Please transcribe only the lines from the one holding "You are a GUI" through the final line of the data, both included, with no pictures.

++++++

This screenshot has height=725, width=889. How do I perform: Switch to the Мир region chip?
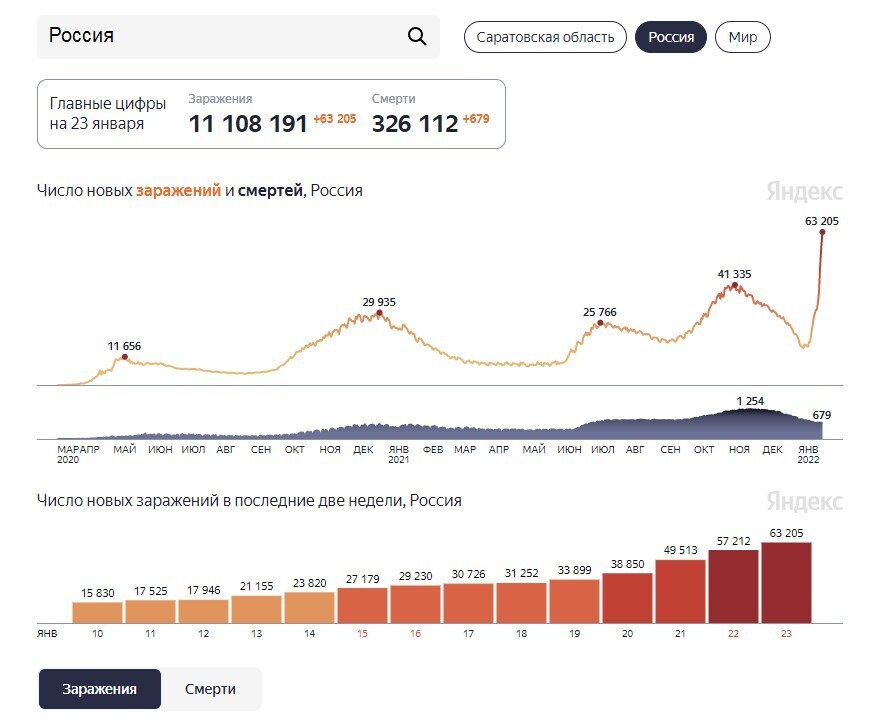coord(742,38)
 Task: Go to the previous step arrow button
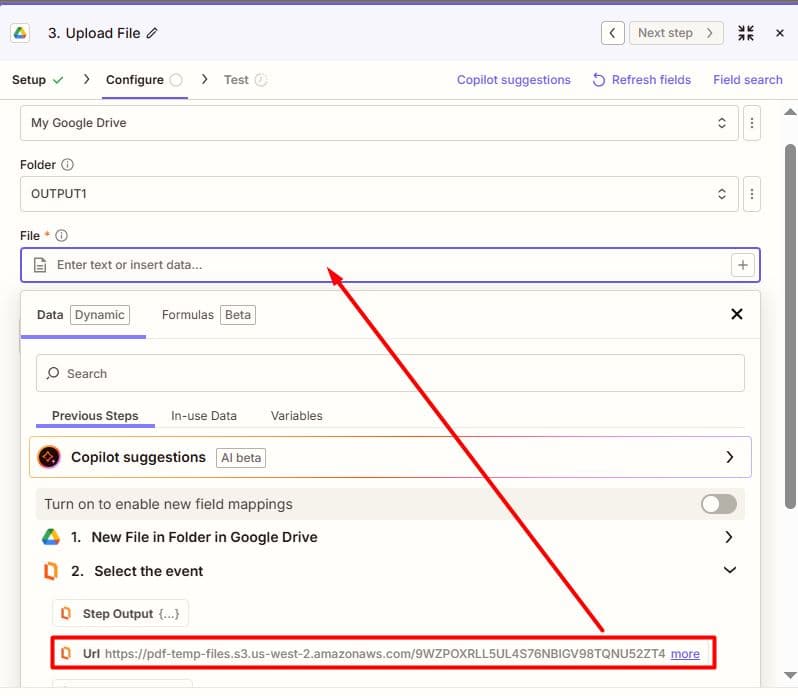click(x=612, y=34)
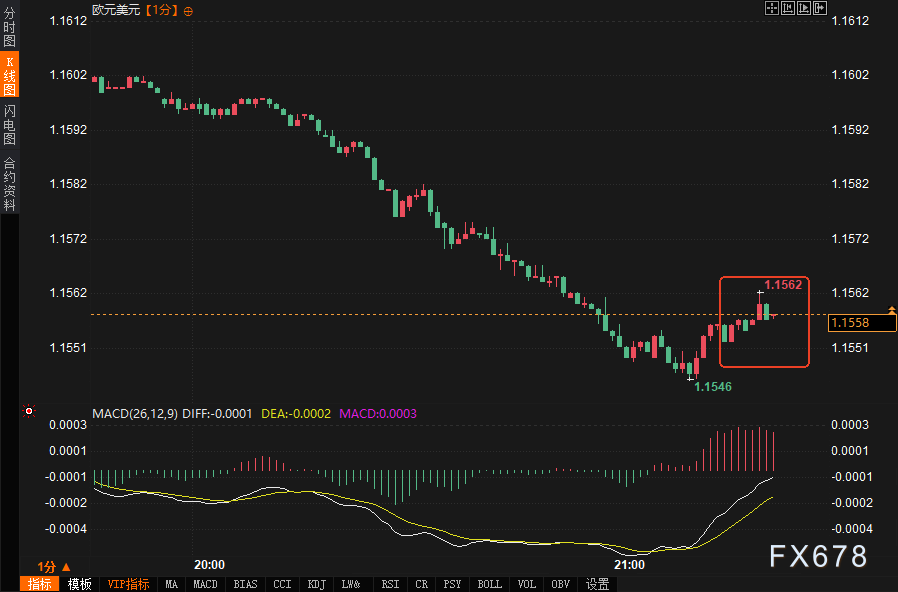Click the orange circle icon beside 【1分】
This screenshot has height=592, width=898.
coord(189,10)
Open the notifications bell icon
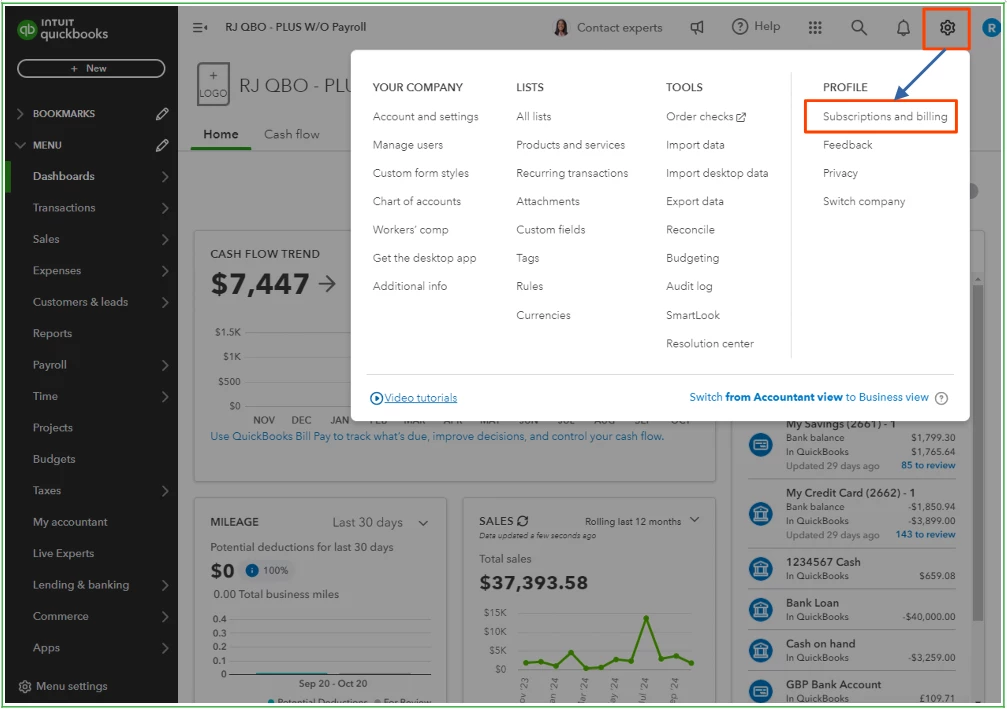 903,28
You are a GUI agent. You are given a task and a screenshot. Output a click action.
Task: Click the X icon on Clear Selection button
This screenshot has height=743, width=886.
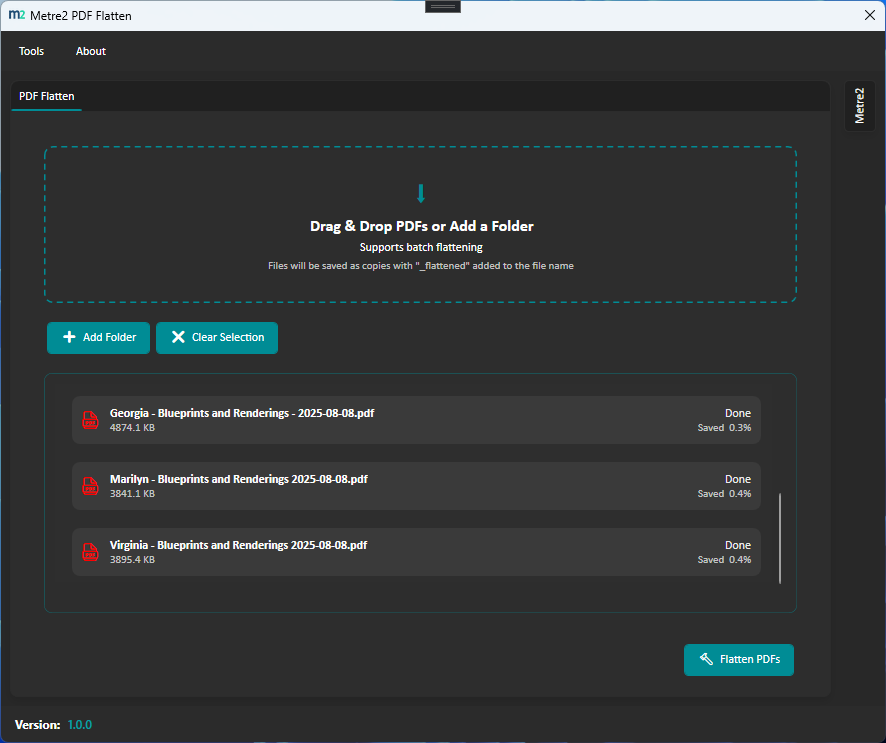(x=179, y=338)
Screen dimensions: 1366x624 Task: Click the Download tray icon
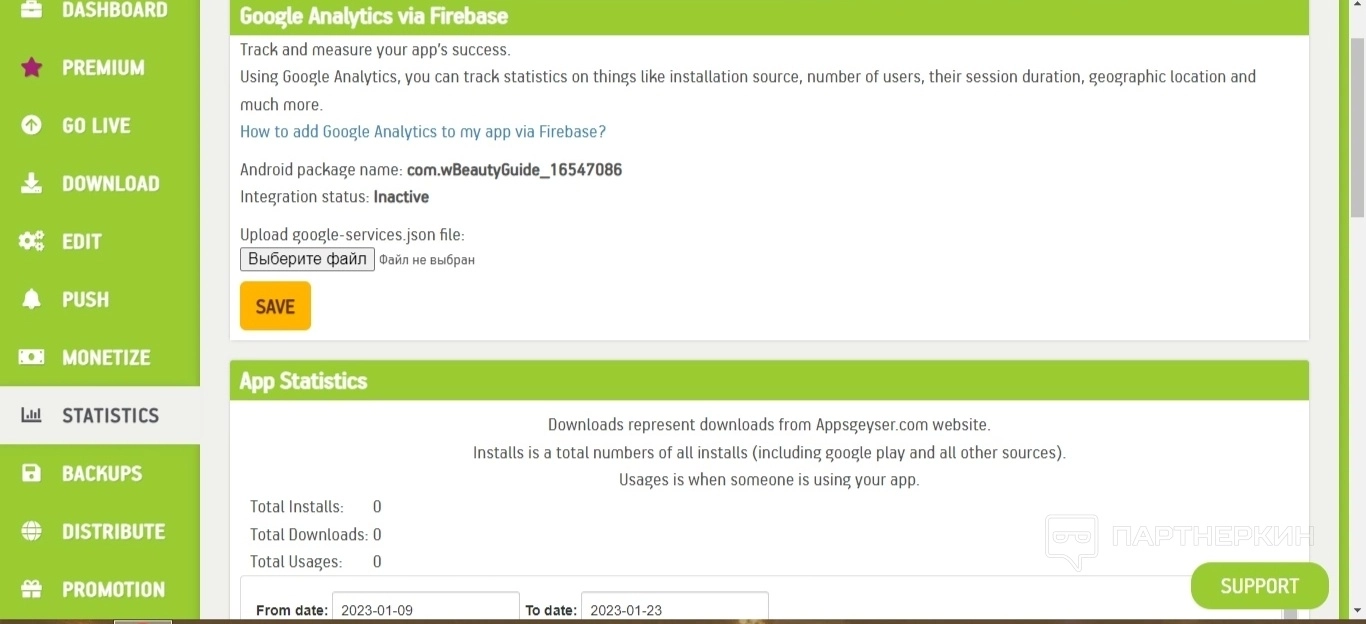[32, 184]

++++++

ANSWER TO THIS TASK:
You are a GUI agent. You are given a task and a screenshot. Output a click action.
Task: Click the X icon on Clear Selection button
This screenshot has height=743, width=886.
(x=179, y=338)
Screen dimensions: 1366x624 Task: Click the Download tray icon
[32, 184]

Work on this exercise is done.